The Georgetown Visitation Preparatory School, a prestigious girls' school in Washington, D.C. founded in 1799, has always had an admirable reputation as it was once believed that the founding nuns allowed slaves to attend classes and taught them to read. But recent research contradicts that legend and reveals a different story -- the nuns actually sold slaves!
In the 1820s, just a few months after the economic collapse in the country in 1819, Mother Agnes Brent, the superior of the Georgetown Visitation Covenant in Washington, already had tons of debts. And they need more money to fund the construction of the church that they have just started building.
Favorably for them, two of the nuns had relatives who offered a "gift" to Georgetown Visitation -- their four spare slaves, two adults and two children.
This is just one of the instances documented in a 65-page report compiled by a school archivist and historian and made available online by the school itself. The revelation has destroyed the good image of one of the oldest Roman Catholic girls' educational institutions in the country.
According to the report, Georgetown Visitation sisters owned at least 107 enslaved people, including men, women and children, from a year after its founding until 1862, when the federal government made slavery illegal in the District.
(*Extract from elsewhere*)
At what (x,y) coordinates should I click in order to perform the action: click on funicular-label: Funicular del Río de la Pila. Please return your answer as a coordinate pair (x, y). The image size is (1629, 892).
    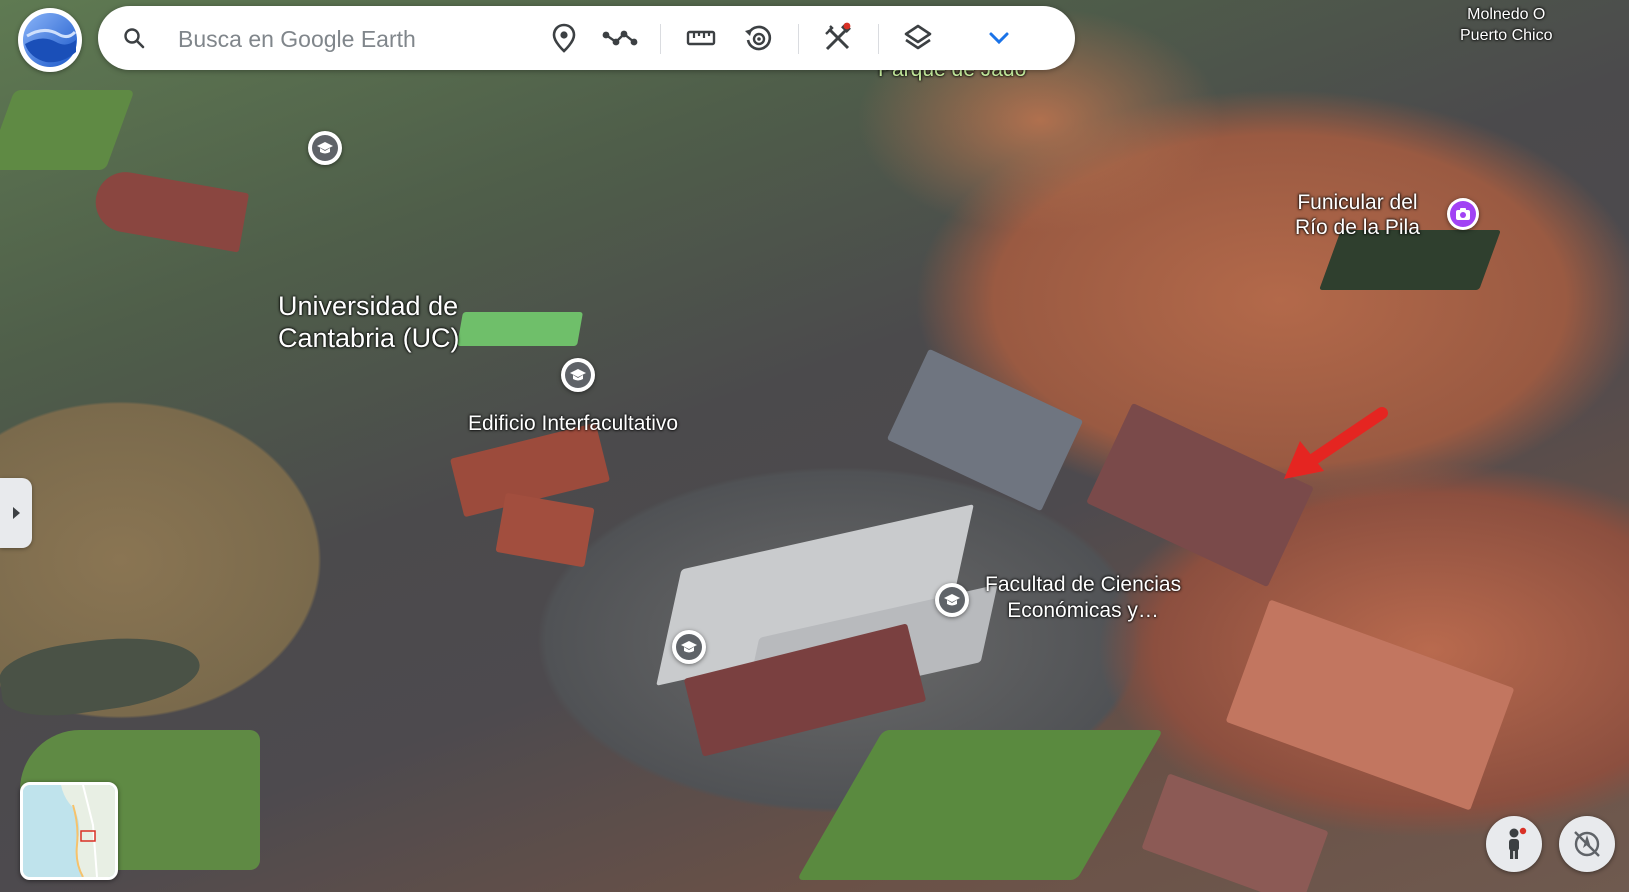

It has been found that the nuns sold scores of enslaved people to be able to pay off debts and fund new buildings.
"It's hard history to read, and that's the reality of it," Caroline Handorf, the director of communications for Georgetown Visitation, told
The Washington Post. "But you can't move forward unless you understand where you're coming from."
Ne'Miya McKnight, a 16-year old Black student at Georgetown Visitation, said that she was not that shocked that her school was built through slave labor. She said white students are even more shocked than nonwhite students.
"Slaves built a lot of D.C. -- all over the U.S., but D.C. especially," McKnight told
The Post. "We were glad, though, that Visitation was focusing on this history of having enslaved people on campus -- not tapping into that energy, exactly, but just acknowledging it."